Desde miúdo que as minhas férias passam parte das suas férias na casa de um kulto amigo pelas bandas de Melides. A praia, essa, é sempre a mesma: a da Aberta Nova. A Aberta Nova foi, durante muitos anos, aquele género de praia que, de tão bonita ser, se mantinha em segredo. Não se falava. No limite, com muita sorte, podia-se mostrá-la a alguém muito especial – mas só caso a pessoa se mostrasse merecedora de tais honras! Enfim, o mesmo que se faz com os bons restaurantes: não se os publicita aos amigos sob pena de popularizá-los e, consequentemente, estragá-los.

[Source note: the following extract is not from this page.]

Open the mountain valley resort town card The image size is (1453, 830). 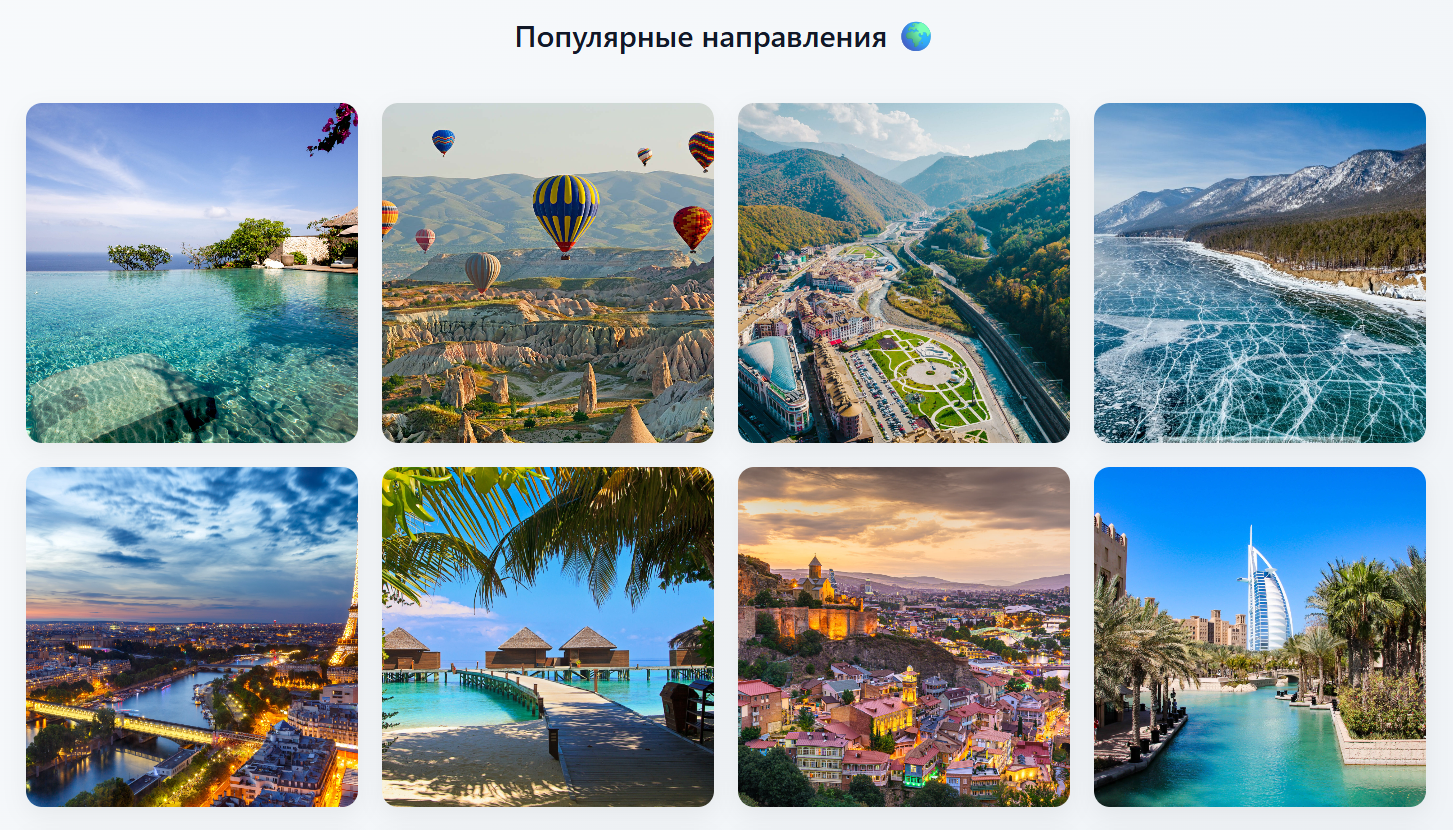tap(904, 273)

Mas o tempo do segredo já lá vai. Agora podem – e devem – saber o nome da praia à vontade: Aberta Nova. Eu repito: Aberta Nova. Praia da Aberta Nova, em Melides, perto do Restaurante Tia Rosa. Encham a boca com o nome e gritem-no alto para o vizinho ouvir, cuspam-no, se quiserem; tatuem-no, se o entenderem. Tudo à vontade.

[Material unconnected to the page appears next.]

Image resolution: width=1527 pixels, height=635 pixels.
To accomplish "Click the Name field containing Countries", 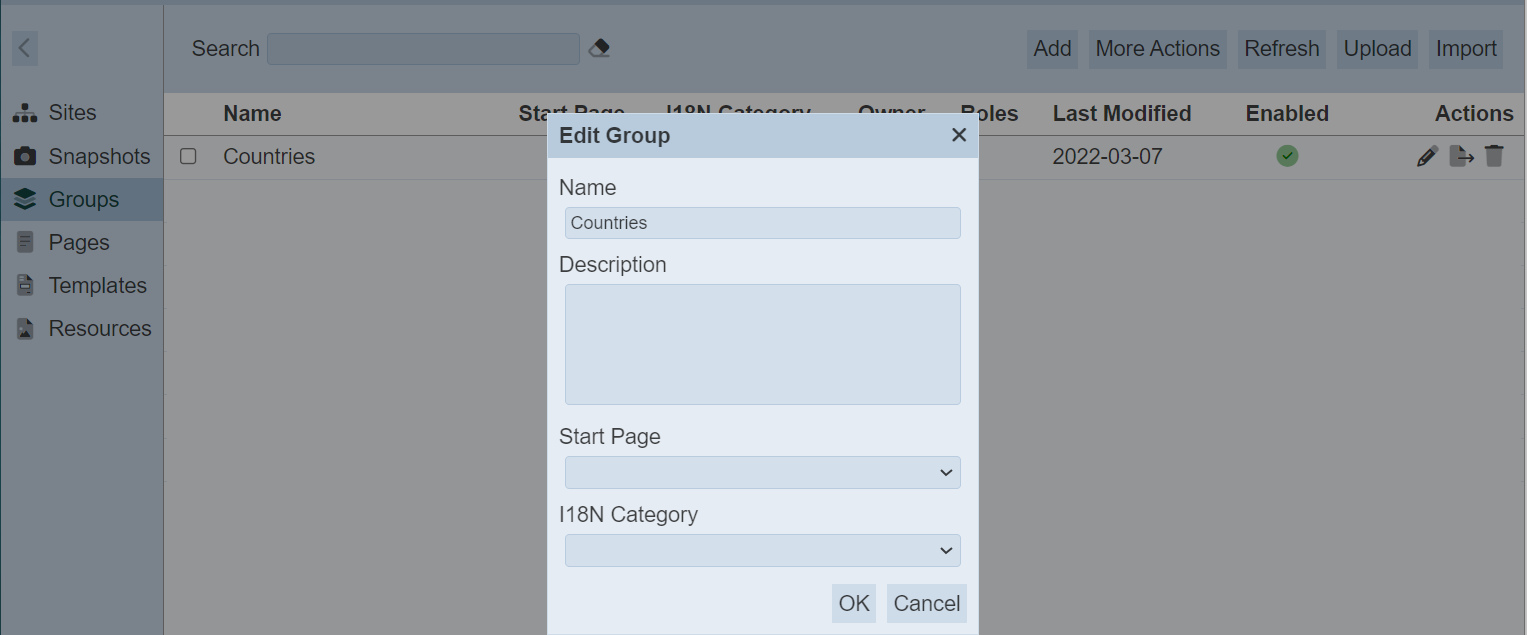I will coord(762,223).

É que a praia morreu. Mataram-na, talvez cientes de que o caminho para o sucesso é sempre a morte. Indo lá, sentirão o cheiro cadavérico dos novos colchões cor-de-rosa, observarão os novos-ricos a carcomer o resto das suas peles e, com sorte, testemunharão os coveiros com as suas t-shirts do CostaTerra.
Tudo a céu aberto.
O prenúncio ia-se sentido de ano para ano. Primeiro uma casa-de-banhozinha, depois uma estradazinha semi-alcatroada, agora uma passadeirazinha fofinha até à praia. Pum! Morte. Morra a praia, morra. Este ano, até o querido e amigo Bar dos Tigres chegou ao fim, vendo-se colonizado pelo sacrossanto bar do CostaTerra. O novo até pode não estar feio e a comida até pode ser tragável – mas não é o Bar dos Tigres. É um igual a todos os outros bares de praia a armar para o fino. Ali já não há verdade, genuinidade ou história: há só capitalismo. «Novos-ricos são má sorte».

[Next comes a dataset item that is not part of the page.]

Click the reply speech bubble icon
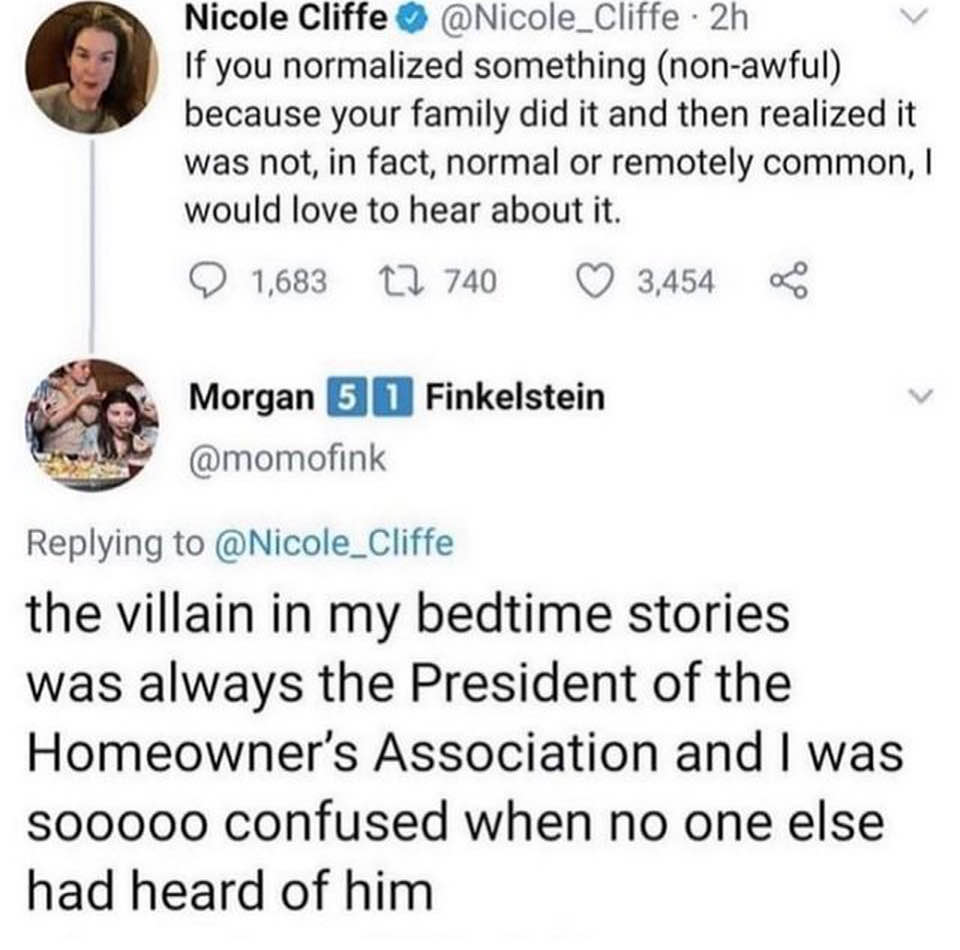Viewport: 960px width, 950px height. [205, 283]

Este ano, além do Bar dos Tigres, outras diferenças foram notadas na querida Aberta Nova. Conheço bem aquele mar: o profundo desnível após três passos; a frieza de junho e a amenidade de agosto; os dias zangados e os mansos. Este ano, pela primeira vez, fui surpreendido pela presença de rochas… Que será isto? Tratar-se-á das fundações de um novo megaempreendimento do CostaTerra? Cheira-me que sim. Mas, pasme-se, não ficamos por aqui: este ano, também pela primeira vez, a corrente do mar puxava para a esquerda e não para a direita. Só por acaso, mas só por acaso, puxava precisamente em direção às portas do novo bar do CostaTerra… Até que ponto pode ir a ganância? Nada é por acaso, e, no que toca a praias, toda a gente sabe que o que parece, é. Por fim – notem bem isto –, reparei que a água do mar estava mais salgada do que nunca! Mais uma vez: será por acaso? Ou será uma estratégia do CostaTerra para estimular o consumo de líquidos no seu novo bar? Até onde estarão estes mexicanos dispostos a ir de forma a ter sucesso? Longe, parece-me.
Enfim, sinais dos tempos. Tempos em que o dinheiro compra tudo – em toda a parte do mundo – e põe tudo vaziamente semelhante – em toda a parte do mundo. É agora altura de descer umas praias a sul, embora seja certo que daqui a dez anos por cá estarei a escrever essas mortes. Para já, choremos esta.